**EXERCISE DETAILS:**
Below are entries. Copy exactly the lines running from the line that holds "The image size is (557, 463)." to the line that holds "Task: Click the CPE version 1.0.4.117", with both ends included.

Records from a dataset
>>

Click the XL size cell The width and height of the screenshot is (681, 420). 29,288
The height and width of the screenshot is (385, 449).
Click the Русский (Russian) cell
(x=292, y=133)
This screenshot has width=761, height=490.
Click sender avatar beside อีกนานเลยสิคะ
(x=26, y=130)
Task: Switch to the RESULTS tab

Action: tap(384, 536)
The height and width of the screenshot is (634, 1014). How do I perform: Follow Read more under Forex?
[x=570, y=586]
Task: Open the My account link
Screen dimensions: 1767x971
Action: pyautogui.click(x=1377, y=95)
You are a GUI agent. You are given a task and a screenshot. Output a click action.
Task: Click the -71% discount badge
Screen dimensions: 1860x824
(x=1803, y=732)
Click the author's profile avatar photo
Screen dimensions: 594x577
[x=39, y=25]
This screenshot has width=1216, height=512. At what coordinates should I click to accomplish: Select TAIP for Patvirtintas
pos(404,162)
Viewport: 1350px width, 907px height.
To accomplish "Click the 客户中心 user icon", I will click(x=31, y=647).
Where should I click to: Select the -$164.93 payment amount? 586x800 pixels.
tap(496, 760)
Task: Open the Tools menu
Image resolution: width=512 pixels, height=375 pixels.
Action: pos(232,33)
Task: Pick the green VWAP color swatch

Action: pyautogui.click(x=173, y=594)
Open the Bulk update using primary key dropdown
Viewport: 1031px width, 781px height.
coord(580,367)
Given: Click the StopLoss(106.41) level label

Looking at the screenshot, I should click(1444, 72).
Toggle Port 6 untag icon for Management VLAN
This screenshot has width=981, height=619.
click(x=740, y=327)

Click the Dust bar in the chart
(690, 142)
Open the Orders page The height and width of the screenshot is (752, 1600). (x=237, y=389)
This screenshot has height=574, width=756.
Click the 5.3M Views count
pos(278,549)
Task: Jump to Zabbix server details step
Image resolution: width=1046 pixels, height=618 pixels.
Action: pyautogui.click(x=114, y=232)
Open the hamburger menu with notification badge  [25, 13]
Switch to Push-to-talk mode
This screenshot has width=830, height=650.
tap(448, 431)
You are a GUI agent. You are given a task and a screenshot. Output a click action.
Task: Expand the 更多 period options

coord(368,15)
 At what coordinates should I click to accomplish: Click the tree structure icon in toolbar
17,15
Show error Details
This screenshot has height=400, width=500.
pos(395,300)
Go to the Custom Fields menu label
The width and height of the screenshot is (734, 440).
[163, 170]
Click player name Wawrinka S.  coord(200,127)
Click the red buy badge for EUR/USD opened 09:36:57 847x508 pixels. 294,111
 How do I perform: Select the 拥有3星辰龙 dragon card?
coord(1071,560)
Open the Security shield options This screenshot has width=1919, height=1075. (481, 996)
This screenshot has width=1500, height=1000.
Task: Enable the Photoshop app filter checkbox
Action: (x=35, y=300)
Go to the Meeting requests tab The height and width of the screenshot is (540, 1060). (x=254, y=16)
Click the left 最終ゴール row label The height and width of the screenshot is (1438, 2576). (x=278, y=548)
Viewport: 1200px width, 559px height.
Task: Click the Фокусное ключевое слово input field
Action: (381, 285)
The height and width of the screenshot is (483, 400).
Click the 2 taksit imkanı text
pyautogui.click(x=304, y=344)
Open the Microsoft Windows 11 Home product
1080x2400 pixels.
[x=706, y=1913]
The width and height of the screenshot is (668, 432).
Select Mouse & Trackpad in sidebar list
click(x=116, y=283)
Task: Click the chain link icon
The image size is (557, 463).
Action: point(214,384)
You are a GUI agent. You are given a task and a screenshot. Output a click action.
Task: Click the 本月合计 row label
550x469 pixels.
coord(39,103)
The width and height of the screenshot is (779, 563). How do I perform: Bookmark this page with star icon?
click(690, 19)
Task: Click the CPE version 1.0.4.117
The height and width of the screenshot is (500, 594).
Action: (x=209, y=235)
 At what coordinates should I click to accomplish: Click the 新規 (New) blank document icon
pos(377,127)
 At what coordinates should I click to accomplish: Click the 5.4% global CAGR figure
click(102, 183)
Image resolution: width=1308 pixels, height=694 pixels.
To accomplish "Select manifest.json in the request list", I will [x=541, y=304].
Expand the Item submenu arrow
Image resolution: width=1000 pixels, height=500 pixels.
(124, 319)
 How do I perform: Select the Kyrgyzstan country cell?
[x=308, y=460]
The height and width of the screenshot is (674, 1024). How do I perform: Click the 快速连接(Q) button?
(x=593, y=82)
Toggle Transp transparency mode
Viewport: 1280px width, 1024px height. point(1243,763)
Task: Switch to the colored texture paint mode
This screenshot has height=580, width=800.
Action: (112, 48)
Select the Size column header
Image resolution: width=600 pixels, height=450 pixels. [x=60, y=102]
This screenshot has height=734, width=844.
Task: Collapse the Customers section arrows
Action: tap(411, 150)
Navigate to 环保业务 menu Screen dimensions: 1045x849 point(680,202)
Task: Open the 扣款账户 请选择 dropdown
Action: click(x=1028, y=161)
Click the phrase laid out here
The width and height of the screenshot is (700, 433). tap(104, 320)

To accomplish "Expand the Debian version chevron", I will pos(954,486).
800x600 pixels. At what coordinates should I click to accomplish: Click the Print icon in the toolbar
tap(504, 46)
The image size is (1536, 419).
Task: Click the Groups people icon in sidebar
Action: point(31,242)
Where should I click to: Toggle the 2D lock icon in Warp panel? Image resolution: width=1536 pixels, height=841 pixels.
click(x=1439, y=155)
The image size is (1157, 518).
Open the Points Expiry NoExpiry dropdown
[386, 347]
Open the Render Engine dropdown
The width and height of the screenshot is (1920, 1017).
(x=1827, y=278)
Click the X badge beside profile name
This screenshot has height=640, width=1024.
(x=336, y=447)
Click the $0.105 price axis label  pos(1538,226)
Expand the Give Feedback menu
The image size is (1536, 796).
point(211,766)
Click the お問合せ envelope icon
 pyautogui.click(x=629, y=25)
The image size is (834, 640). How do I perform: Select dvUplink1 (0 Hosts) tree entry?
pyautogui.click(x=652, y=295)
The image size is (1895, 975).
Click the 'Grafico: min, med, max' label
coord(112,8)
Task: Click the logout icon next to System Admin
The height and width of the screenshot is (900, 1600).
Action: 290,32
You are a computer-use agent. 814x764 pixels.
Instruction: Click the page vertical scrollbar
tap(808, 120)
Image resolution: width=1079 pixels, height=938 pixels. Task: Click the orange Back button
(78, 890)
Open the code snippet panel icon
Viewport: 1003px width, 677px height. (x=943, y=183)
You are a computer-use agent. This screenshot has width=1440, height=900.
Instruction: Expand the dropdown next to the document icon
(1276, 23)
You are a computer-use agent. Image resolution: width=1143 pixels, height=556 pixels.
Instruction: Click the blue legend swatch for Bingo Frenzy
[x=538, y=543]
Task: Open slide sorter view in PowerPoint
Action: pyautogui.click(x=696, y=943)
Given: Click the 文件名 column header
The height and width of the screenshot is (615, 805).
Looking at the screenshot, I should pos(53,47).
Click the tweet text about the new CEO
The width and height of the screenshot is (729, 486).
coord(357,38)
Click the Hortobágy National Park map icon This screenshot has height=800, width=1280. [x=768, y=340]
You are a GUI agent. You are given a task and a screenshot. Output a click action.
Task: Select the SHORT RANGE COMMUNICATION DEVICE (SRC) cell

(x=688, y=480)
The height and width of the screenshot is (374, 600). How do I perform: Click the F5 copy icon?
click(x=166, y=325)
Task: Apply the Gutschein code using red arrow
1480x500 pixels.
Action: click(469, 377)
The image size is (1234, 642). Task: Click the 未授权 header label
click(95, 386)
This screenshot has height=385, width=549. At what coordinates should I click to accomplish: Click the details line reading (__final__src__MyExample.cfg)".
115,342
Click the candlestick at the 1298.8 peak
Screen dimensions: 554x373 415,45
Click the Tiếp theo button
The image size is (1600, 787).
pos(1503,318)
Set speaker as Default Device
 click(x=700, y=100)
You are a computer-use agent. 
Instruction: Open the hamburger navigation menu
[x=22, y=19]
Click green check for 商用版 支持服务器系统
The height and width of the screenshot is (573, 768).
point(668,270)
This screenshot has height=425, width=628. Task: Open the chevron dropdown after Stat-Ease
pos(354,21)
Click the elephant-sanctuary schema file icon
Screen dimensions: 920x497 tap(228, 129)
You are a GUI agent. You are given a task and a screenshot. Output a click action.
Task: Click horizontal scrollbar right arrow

<<

**COMPLETED TASK:**
The image size is (557, 463).
Action: point(214,384)
You are a GUI agent. You are given a task and a screenshot. Output a click action.
Task: Click the 本月合计 row label
550x469 pixels.
coord(39,103)
The width and height of the screenshot is (779, 563). How do I perform: Bookmark this page with star icon?
click(690, 19)
Task: Click the CPE version 1.0.4.117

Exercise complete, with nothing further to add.